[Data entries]
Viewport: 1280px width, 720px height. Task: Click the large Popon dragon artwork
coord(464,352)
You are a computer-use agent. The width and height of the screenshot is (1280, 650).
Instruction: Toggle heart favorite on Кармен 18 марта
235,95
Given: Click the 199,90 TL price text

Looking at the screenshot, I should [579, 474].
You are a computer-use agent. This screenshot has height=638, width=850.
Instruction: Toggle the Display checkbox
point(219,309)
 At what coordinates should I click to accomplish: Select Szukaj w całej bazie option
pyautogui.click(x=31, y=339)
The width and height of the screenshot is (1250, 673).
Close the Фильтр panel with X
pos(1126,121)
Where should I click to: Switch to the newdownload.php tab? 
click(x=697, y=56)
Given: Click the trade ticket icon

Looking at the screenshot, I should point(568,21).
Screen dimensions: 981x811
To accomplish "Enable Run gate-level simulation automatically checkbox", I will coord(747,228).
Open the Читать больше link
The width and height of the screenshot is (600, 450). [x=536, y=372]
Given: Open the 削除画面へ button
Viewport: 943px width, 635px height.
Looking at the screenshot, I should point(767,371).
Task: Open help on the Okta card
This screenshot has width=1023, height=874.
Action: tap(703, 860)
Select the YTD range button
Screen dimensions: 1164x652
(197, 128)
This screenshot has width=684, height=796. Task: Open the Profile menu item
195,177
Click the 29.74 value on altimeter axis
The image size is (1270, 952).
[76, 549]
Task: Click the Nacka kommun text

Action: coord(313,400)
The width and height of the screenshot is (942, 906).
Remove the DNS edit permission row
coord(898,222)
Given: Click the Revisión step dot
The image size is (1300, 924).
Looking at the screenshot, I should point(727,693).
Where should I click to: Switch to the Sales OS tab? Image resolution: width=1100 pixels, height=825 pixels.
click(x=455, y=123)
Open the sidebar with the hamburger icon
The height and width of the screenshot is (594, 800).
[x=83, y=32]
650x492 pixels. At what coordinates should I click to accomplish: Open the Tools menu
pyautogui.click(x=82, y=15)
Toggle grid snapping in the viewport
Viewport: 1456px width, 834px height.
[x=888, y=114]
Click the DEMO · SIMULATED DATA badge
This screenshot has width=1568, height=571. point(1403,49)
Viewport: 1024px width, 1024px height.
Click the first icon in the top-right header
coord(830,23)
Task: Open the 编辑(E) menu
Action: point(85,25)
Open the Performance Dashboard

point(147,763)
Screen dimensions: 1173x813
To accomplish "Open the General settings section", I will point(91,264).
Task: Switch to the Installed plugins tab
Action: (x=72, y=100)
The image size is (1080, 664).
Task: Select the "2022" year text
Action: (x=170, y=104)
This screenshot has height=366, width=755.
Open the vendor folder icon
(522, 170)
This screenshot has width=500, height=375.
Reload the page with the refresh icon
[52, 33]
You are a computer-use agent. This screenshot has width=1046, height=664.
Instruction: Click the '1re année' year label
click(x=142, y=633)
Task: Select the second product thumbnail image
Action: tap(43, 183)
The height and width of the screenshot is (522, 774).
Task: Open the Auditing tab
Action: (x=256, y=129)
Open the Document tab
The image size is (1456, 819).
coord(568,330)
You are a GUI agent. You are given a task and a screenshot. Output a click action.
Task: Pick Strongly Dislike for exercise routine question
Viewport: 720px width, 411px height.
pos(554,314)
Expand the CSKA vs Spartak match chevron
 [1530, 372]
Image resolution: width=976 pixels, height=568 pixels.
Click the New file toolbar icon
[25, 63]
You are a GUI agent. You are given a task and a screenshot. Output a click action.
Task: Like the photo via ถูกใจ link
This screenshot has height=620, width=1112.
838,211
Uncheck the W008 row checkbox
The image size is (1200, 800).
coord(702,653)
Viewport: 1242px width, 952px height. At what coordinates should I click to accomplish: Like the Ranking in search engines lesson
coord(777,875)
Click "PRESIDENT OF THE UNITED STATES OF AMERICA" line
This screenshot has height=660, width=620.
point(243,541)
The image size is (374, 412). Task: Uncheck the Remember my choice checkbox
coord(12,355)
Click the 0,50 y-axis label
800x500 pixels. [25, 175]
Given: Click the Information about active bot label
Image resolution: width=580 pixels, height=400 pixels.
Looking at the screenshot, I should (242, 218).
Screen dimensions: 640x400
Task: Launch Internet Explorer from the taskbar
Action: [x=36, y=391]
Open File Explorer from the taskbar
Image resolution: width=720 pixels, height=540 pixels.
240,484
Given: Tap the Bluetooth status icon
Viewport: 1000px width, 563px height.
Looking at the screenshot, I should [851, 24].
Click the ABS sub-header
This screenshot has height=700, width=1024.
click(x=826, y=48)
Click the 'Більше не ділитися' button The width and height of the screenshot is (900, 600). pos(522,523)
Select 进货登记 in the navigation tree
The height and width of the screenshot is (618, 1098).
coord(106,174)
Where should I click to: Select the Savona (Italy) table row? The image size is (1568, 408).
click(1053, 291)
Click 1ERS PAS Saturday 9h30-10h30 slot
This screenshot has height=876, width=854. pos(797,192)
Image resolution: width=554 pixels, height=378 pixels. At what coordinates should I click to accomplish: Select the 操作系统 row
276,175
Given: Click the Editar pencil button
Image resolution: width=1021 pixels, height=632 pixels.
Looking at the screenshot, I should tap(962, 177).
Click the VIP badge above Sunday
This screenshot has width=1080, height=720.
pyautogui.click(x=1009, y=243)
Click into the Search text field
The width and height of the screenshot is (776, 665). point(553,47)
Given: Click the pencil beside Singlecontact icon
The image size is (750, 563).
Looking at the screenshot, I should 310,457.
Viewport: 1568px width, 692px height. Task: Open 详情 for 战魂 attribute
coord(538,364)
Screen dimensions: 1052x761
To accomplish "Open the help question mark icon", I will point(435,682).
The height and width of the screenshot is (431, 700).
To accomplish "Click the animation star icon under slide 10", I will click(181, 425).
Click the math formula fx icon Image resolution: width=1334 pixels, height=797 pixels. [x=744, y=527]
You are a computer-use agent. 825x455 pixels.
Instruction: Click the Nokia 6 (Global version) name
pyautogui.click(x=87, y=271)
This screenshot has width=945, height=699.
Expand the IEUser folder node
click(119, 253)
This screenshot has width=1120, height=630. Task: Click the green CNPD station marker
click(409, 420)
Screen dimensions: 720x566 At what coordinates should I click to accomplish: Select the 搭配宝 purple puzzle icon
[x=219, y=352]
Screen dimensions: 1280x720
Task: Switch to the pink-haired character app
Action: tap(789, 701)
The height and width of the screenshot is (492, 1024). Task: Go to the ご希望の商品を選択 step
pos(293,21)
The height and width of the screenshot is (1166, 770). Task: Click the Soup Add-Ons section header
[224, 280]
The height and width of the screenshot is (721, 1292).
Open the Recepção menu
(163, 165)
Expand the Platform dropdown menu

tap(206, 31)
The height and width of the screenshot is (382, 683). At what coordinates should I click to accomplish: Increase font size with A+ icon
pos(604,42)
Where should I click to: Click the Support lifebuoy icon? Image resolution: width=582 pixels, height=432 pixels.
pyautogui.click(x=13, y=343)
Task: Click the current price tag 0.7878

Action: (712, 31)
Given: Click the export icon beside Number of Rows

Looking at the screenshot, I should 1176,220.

PROBLEM TO WORK ON: Wherever "pencil" turns up in the records, copy the whole line.

EXERCISE SOLUTION:
Given: Click the Editar pencil button
Given: Click the pencil beside Singlecontact icon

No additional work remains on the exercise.